Ci sono voluti 14 mesi ma dall’assessorato una (non) risposta è arrivata. Nel marzo 2015 il deputato regionale del M5S Matteo Mangiacavallo aveva interrogato il presidente della Regione Rosario Crocetta chiedendogli di intervenire presso gli enti e le autorità competenti affinché provvedessero a rimuovere le discariche a cielo aperto presenti sulla strada statale Palermo-Sciacca. Dopo oltre un anno è arrivata la "disarmante" risposta dell’assessore all’Ambiente Maurizio Croce (nell'allegato in basso) su delega del presidente: "Non si ravvedono profili di competenza di questo Assessorato".

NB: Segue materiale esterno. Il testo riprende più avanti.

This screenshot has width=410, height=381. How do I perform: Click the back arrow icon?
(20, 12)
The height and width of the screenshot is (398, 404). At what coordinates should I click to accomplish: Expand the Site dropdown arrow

Si tratta dell’ennesima risposta - si legge in una nota - ad una interrogazione della deputazione del M5S che mette in dubbio l’importanza e l’efficacia dell’azione parlamentare di tipo ispettivo. In quasi quattro anni di legislatura, il governo regionale in Ars si è presentato per circa un solo "question time" all’anno.

"Che fossero incompetenti lo avevamo già capito, ma aspettare più di un anno per dircelo ci sembra troppo. A parte gli scherzi - ironizza Mangiacavallo - sapevamo che la Regione non avesse competenze nella fattispecie tant’è che avevamo chiesto al presidente di intervenire per far rimuovere i rifiuti e non di rimuoverli in prima persona. Fortuna volle che, nel frattempo, durante questi 14 mesi, chi era di competenza ha provveduto e le discariche abusive non ci sono più".

"Insomma, - conclude Mangiacavallo - tutto è bene quel che finisce bene, ma siamo di fronte all’ennesima puntata crocettiana della serie 'meglio mai che tardi'. Non è la prima volta, dal 2012 ad oggi, che ricevo risposte disarmanti ma visto che ne attendo ancora almeno 80, su oltre 100 atti parlamentari presentati, chissà quale altra chicca ci attende".